Going through rapids
The thing that you want the least when going through rapids is hitting a rock or getting stuck on a rock. When the current is strong, it can turn you sideways and then capsize. When approaching rapids, watch the river carefully and try to find a path of reasonably clear stroke of water. If the current is strong, underwater rocks will disturb the water and you can get a reasonable idea where the rocks are. Enter the rapids straight, never sideways. Even a small sidewise position may make it difficult to control your canoe.

In case you get stuck on a rock, the best method to get you out of trouble is to have one of the two canoers (the one closer to the rock) to step out of the canoe (the water may be deep, but there is usually a small piece of shallow water, which is the rock itself). Try pushing the canoe gently off the rock and get into it before the current carries it away. The safest way to get on your canoe in this case is to sit down on its front or its back in a horseman position and then move slowly into your seat, trying to preserve balance.
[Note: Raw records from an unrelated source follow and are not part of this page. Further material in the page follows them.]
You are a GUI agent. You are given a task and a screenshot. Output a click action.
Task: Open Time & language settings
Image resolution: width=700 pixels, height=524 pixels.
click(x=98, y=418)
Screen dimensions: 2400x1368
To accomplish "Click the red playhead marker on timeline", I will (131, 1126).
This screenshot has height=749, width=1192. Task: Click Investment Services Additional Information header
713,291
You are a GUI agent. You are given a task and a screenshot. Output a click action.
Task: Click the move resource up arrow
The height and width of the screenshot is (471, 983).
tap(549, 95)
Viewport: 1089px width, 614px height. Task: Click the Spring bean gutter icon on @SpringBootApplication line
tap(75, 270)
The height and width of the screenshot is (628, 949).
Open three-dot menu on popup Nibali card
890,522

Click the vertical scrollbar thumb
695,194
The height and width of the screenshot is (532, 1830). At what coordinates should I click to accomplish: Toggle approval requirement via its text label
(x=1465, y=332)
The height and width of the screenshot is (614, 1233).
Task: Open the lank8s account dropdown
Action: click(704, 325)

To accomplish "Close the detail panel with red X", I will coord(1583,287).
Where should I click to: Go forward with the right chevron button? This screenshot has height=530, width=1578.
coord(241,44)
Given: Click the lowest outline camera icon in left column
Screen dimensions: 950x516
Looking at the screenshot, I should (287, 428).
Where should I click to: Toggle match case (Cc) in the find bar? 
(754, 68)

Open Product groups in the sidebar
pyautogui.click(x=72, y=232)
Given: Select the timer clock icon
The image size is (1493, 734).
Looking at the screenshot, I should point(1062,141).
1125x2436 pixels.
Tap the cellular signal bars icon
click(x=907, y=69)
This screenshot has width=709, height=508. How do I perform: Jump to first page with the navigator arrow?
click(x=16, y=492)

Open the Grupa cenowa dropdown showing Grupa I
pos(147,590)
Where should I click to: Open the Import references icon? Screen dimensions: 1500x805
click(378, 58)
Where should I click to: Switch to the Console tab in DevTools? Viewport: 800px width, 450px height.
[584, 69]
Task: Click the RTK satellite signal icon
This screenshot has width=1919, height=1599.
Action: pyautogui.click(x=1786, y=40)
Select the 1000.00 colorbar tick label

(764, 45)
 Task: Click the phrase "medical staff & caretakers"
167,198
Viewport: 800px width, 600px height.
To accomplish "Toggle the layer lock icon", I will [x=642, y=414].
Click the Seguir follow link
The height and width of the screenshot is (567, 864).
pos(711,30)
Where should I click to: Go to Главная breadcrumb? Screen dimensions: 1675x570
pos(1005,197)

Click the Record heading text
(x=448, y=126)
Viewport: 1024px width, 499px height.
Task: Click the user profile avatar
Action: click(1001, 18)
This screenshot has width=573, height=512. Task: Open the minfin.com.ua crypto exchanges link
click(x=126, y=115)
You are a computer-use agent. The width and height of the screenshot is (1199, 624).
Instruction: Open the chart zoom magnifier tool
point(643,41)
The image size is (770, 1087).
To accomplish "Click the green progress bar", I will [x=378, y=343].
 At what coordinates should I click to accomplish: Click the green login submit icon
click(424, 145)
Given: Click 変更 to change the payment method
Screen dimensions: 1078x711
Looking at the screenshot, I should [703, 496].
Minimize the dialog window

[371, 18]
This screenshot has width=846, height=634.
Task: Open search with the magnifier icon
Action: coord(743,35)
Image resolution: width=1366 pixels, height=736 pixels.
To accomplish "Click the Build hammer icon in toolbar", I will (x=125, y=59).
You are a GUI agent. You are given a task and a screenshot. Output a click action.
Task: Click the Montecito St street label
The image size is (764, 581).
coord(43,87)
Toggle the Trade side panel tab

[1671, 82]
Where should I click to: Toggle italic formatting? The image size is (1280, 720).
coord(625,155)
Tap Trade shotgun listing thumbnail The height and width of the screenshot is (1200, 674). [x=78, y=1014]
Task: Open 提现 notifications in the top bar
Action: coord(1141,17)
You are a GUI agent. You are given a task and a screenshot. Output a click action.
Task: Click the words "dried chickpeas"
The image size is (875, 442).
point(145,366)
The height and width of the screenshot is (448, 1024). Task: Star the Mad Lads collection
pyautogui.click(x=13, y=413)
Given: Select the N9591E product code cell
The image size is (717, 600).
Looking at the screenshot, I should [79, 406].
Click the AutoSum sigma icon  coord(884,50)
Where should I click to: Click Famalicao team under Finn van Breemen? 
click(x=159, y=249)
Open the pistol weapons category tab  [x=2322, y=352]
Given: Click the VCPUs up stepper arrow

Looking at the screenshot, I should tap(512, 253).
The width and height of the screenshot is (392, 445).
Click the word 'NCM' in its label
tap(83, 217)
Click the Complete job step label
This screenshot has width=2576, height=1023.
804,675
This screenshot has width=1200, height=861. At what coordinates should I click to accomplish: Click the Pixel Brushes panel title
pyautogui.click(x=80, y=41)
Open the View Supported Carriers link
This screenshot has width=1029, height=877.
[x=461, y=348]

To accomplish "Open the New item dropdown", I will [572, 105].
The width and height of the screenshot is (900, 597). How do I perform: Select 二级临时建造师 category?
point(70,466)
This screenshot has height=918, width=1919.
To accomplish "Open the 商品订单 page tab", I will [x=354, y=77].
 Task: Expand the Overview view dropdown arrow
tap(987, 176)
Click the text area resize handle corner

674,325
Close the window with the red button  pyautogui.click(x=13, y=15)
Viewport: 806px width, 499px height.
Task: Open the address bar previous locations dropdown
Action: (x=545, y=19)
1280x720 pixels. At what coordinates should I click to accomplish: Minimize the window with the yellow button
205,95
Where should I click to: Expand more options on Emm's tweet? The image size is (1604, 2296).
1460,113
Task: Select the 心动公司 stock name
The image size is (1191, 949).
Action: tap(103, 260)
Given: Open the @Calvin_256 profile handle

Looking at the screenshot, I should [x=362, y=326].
Like in airplane landing, try to keep plenty of distance between you and the canoes before you when approaching rapids. You should ba able to stop or easily to take another route if the canoe before you gets stuck on a rock.

In the very beginning, it makes sense to have somebody with more experience go first through rapids and pick a good route (watch out - some people like picking the most dangerous route for the pure fun of it).

If there is a thunderstorm, you should get out of the water and wait on the shore.

Tie your things to the canoe (use a rope or bungy cords) when you start the trip. This helps to avoid spreading your belongings over the riverbed in case your canoe capsizes. Also, make sure that your children wear life jackets. If capsized, don't panic, the canoe will keep floating, the river is not very deep, and the current is not that strong (it's not whitewater). Call somebody to help you pull the canoe to the riverbank and get the water out before you continue.